··· SOURCE MATERIAL
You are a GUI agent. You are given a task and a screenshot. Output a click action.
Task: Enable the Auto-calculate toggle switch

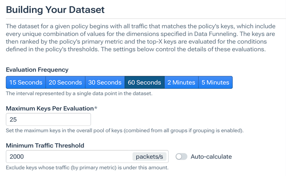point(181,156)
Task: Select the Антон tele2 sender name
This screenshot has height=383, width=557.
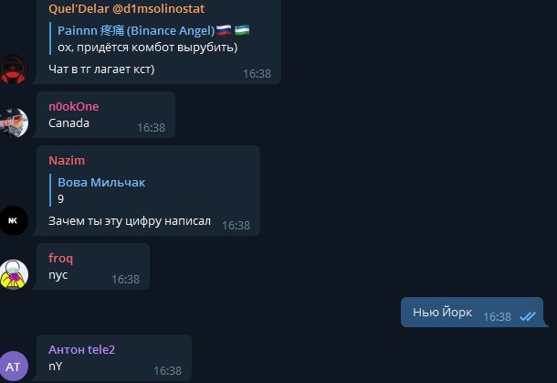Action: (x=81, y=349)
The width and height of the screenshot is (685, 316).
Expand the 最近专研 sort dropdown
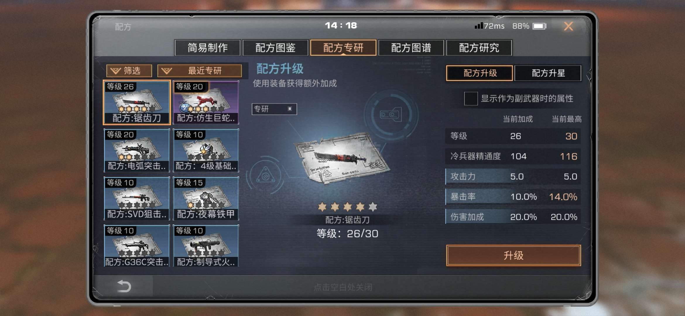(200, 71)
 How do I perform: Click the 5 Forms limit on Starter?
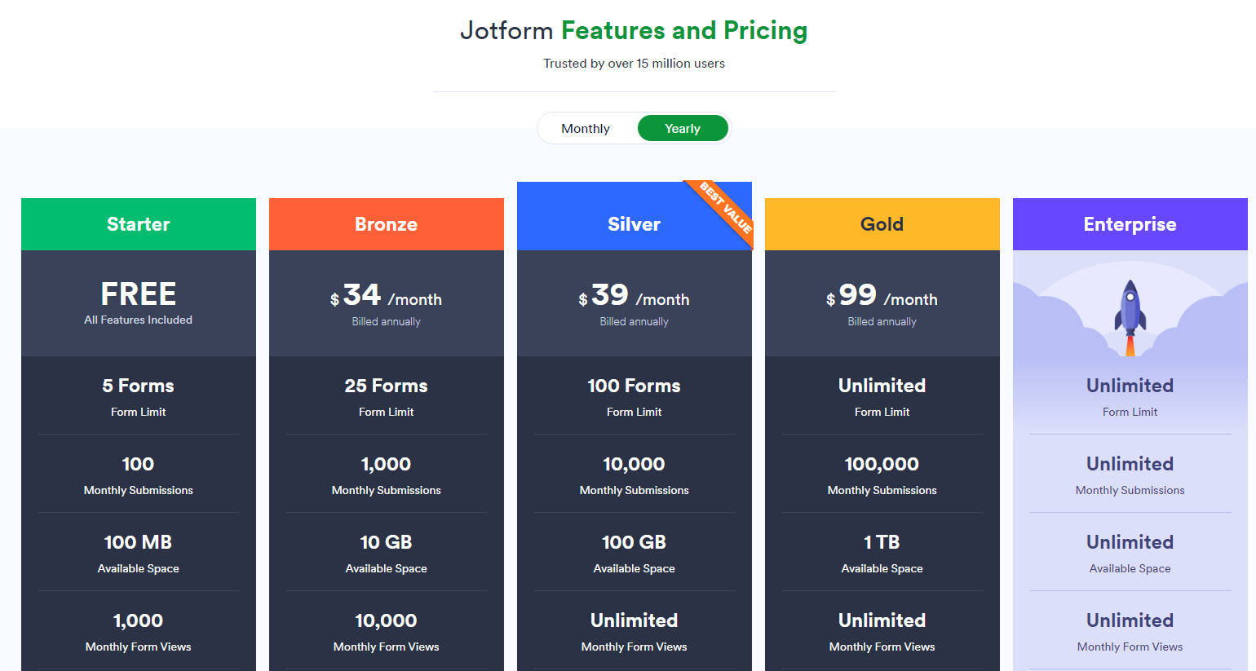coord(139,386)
······
··· SOURCE MATERIAL
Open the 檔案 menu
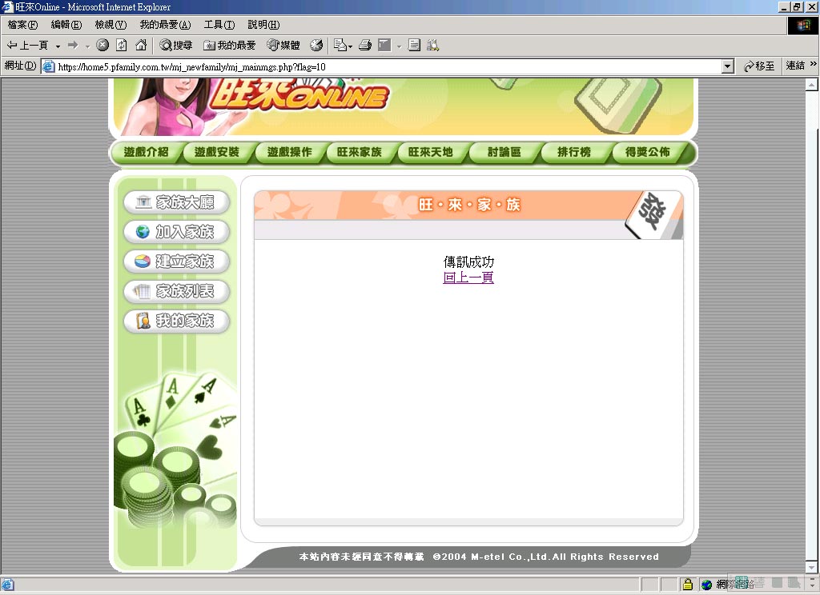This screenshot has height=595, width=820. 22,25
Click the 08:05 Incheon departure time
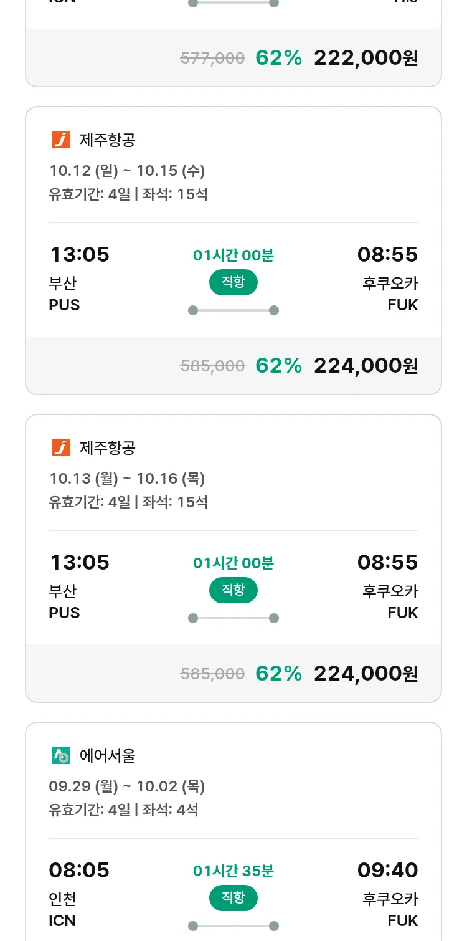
······
Write out again everything from the line containing "Task: Select the Антон tele2 sender name" down to the line containing "coord(139,386)", keeping the pictures out of your answer.

Task: Select the Антон tele2 sender name
This screenshot has height=383, width=557.
Action: (x=81, y=349)
The width and height of the screenshot is (685, 316).
Expand the 最近专研 sort dropdown
(200, 71)
 How do I perform: Click the 5 Forms limit on Starter?
coord(139,386)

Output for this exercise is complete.